> **What is asked**
Summarize the forum thread about MuscleMorphism.com in three sentences.

> **Passage given**
§ §
# MuscleMorphism.com



## Hlanderr (Mar 7, 2006)

Is this site really legit?

It has to be, since it's a sponsor...  but does it really just GIVE AWAY sources?

I tried to create a membership, and there is a minimum 30 dollar fee... 30 dollars to view information on the internet is pretty serious. Anybody know of the legitamacy of this website? Surely Rob wouldn't allow some stupid site to become a sponsor here.... but those sources... aren't they just given up to narcotic agents now? I mean if it's true that anyone who pays the 30 dollars to get it can see a real supplier and find out where to buy, those people will be arrested immediately!

And input on this site?


----------



## Mudge (Mar 7, 2006)

I dont know that site, but I started out on a pay board that was $20 USD a year for user refered sources. Yes, obviously anyone who pays for that information gets it feds or otherwise.


----------



## bigjim77 (Mar 8, 2006)

The site is legit, I own it.

The sources listed on the Musclemorphism all maintain a website for their business. By doing this they are putting themselves into the public domain anyway. All MM does is compile the information for those who don't have the time nor the contacts in order to gain the information themselves through networking or whatever. Plus all of the sources listed are "based" overseas so the US Fed Gov't really can't touch them. 

If you have any questions please feel free to ask me.......

Jim


----------



## Mudge (Mar 8, 2006)

bigjim77 said:
			
		

> Plus all of the sources listed are "based" overseas so the US Fed Gov't really can't touch them.



Thats a nice dream, unfortunately quite untrue.


----------



## kicka19 (Mar 8, 2006)
§ §
> **Source material**
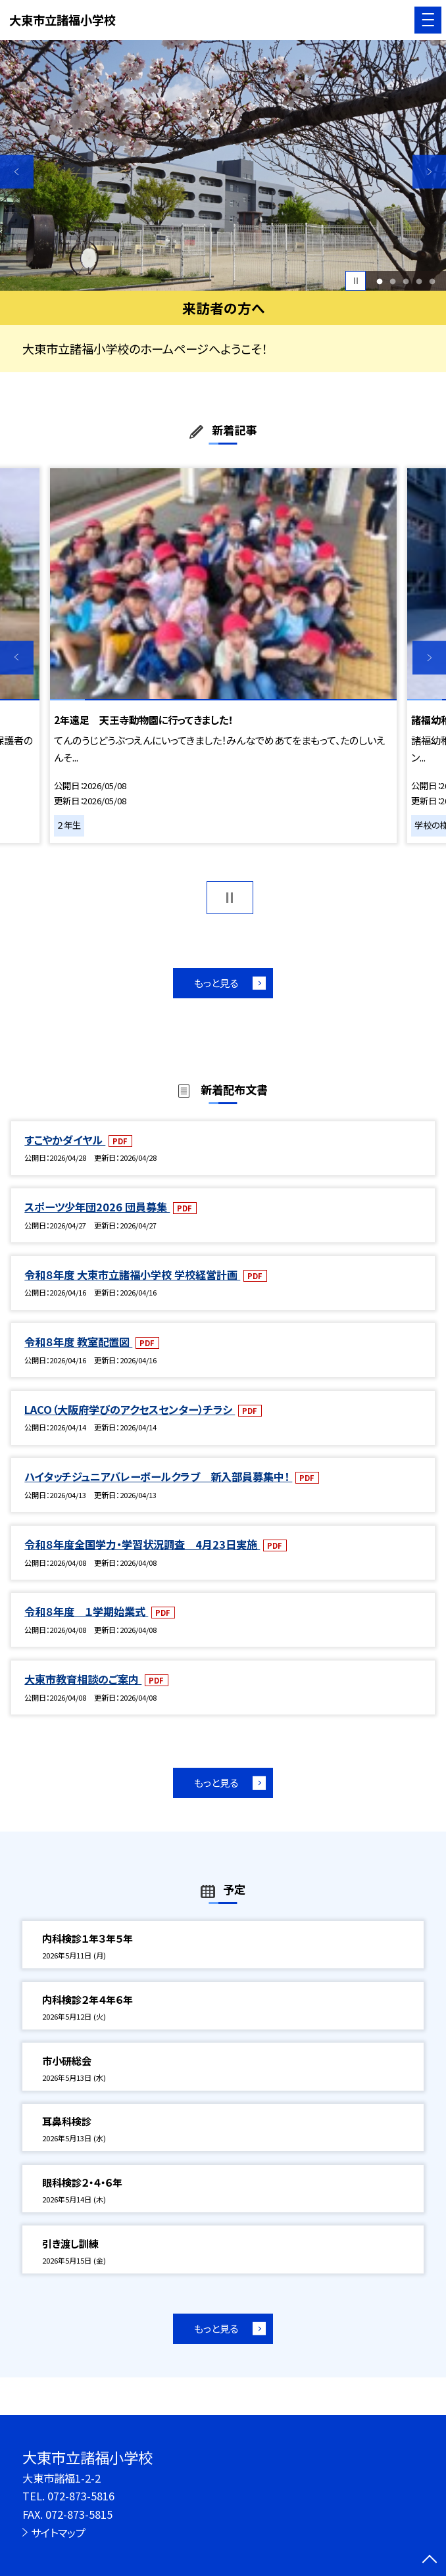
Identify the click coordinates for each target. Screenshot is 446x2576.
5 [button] (432, 281)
§ §
> **Answer to the task**
Hlanderr asks whether MuscleMorphism.com, a sponsor that charges a minimum $30 membership fee, is legitimate, and worries that anyone paying could see real suppliers, leading to arrests. Mudge replies that anyone who pays for such information gets it, federal agents or otherwise. bigjim77 claims to own the site and calls it legit, saying it only compiles the details of sources that keep their own websites and are based overseas beyond the reach of the US federal government, and Mudge calls that last claim untrue.